Pour le moment les données ne sont que préliminaires. Mais il ressort de ces premières études que à 70 millions d’années de distance, le reptile et le mammifère ont usé des mêmes subterfuges de développement pour édifier un organe qui a même fonction ! Les mêmes os sont impliqués dans la construction de cet organe en forme d’ophicléide, et qui plus est leurs modes de développement au cours de la croissance du stade juvénile à l’âge adulte sont très comparables, quasi similaires, suivent la même progression. Faut-il conclure que la Nature manque d’imagination ? Pour ma part, je la qualifierai de très bonne archiviste et qui sait garder la mémoire des plans de certains organes, même les plus inusuels.
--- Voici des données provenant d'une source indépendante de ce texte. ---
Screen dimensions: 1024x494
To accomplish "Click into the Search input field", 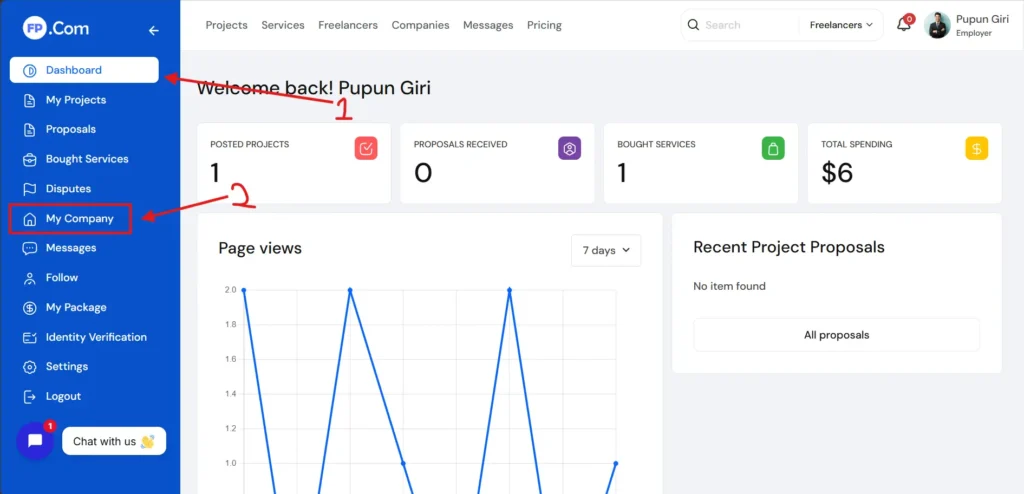I will click(x=748, y=25).
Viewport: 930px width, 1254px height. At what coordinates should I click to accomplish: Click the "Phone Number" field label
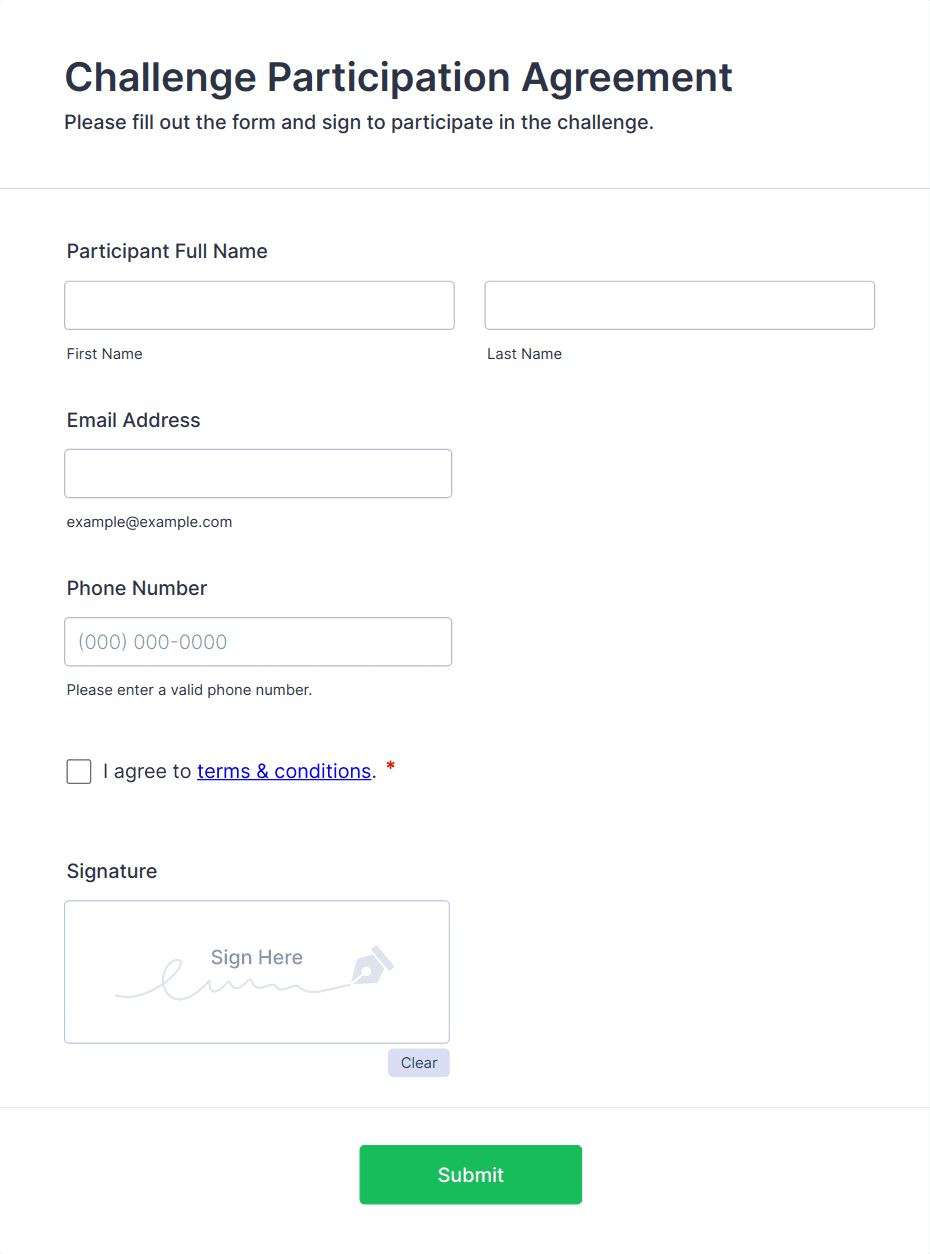137,588
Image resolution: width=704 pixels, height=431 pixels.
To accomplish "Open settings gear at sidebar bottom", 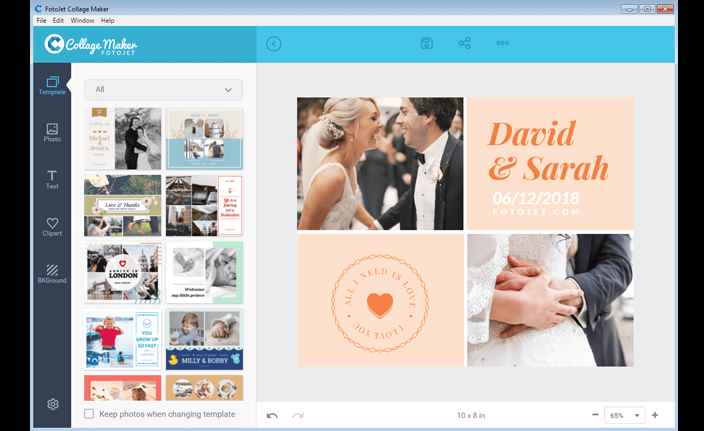I will [x=52, y=404].
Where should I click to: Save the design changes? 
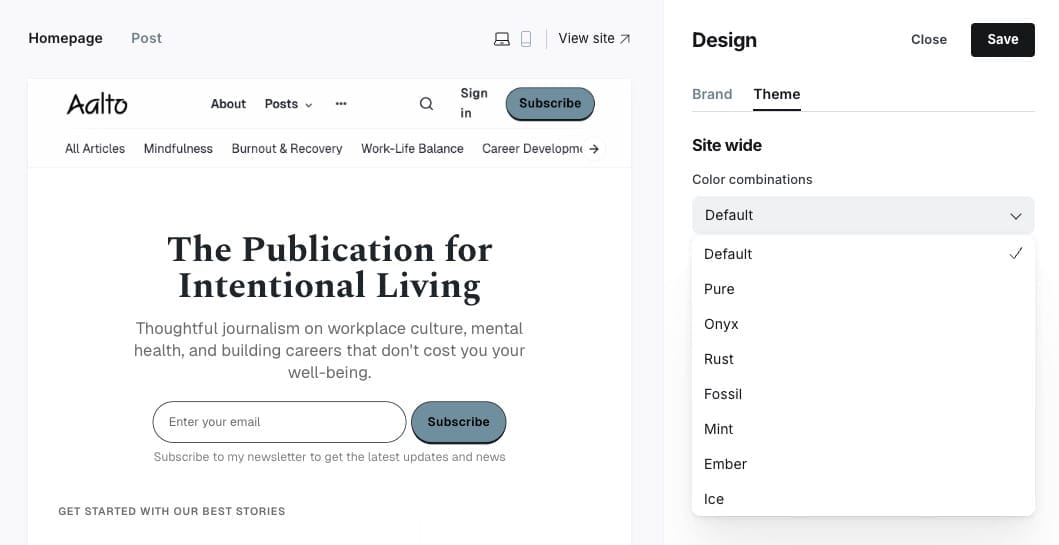coord(1002,40)
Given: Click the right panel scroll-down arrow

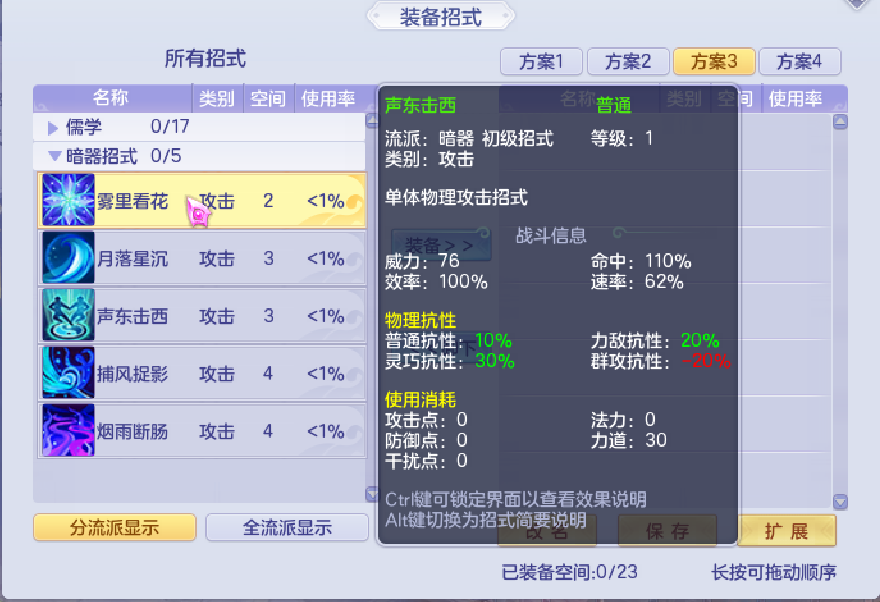Looking at the screenshot, I should click(x=840, y=501).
Elle est donc très économe.

Reste à imaginer quels sons barétaient l’un et l’autre. Pour l’antilope c’est ici. Et pour les cris d’Hadrosaure, je passe la parole à notre ami Jean Le Loeuff.

Lequel avoue son inquiétude quant au vocabulaire à adopter présentement. Les hadrosaures barétaient-ils ? Le chameau blatère, et le hibou hue, nous susurra jadis un poète, et l’on sait bien que la pie jacasse ou que le geai cajole. Mais l’hadrosaure ? Ou le tyrannosaure ?

Un autre poète, moins inspiré peut-être, conta que le plésiosaure miaulait, que le labyrinthodonte coassait, que le diplodocus rugissait, que le stégosaure bêlait aussi, que le ptérodactyle rauquait, que le compsognathe aboyait, que l’iguanodon grondait et que l’ichtyosaure bêlait encore…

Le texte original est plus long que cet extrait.